─── Given information ───

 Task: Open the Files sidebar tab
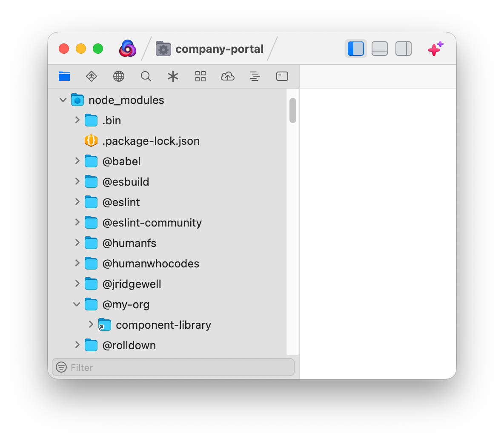click(x=64, y=76)
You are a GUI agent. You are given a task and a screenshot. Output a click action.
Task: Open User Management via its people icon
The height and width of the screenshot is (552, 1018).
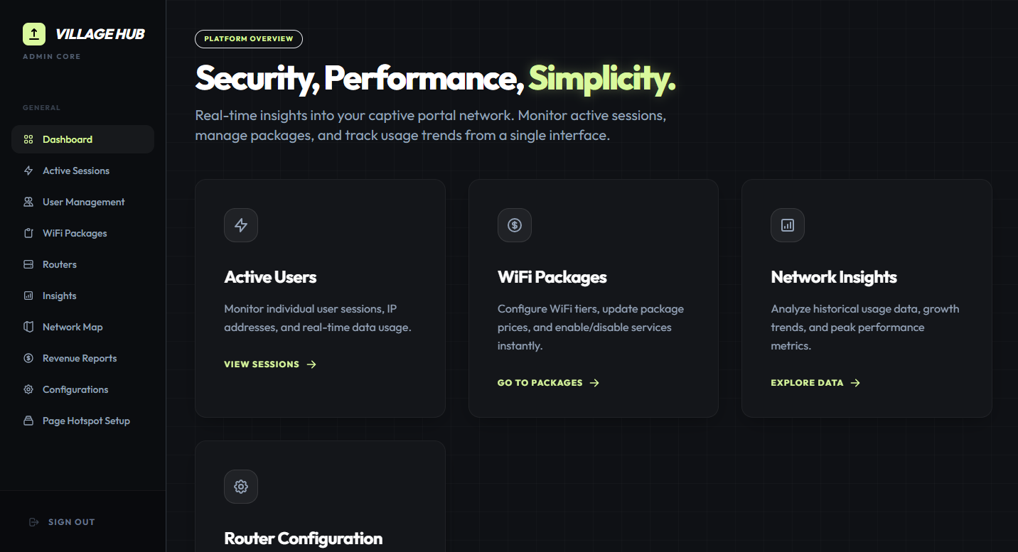click(x=28, y=202)
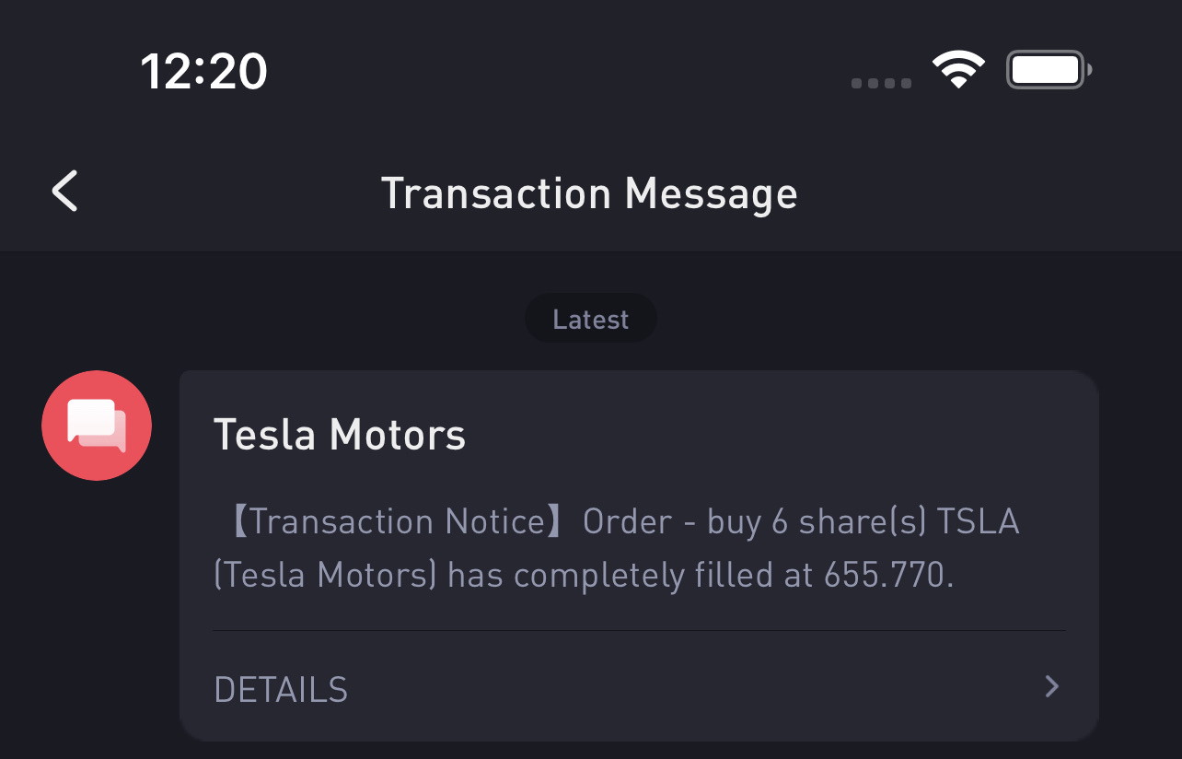Viewport: 1182px width, 759px height.
Task: Open the DETAILS link
Action: (x=281, y=689)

───

The result is an exact copy of the lines from the one holding "The height and" through the final line of the data above, both ends included, minus the pictures.

The height and width of the screenshot is (552, 1018).
click(x=28, y=202)
Viewport: 1182px width, 759px height.
Task: Open the DETAILS link
Action: (x=281, y=689)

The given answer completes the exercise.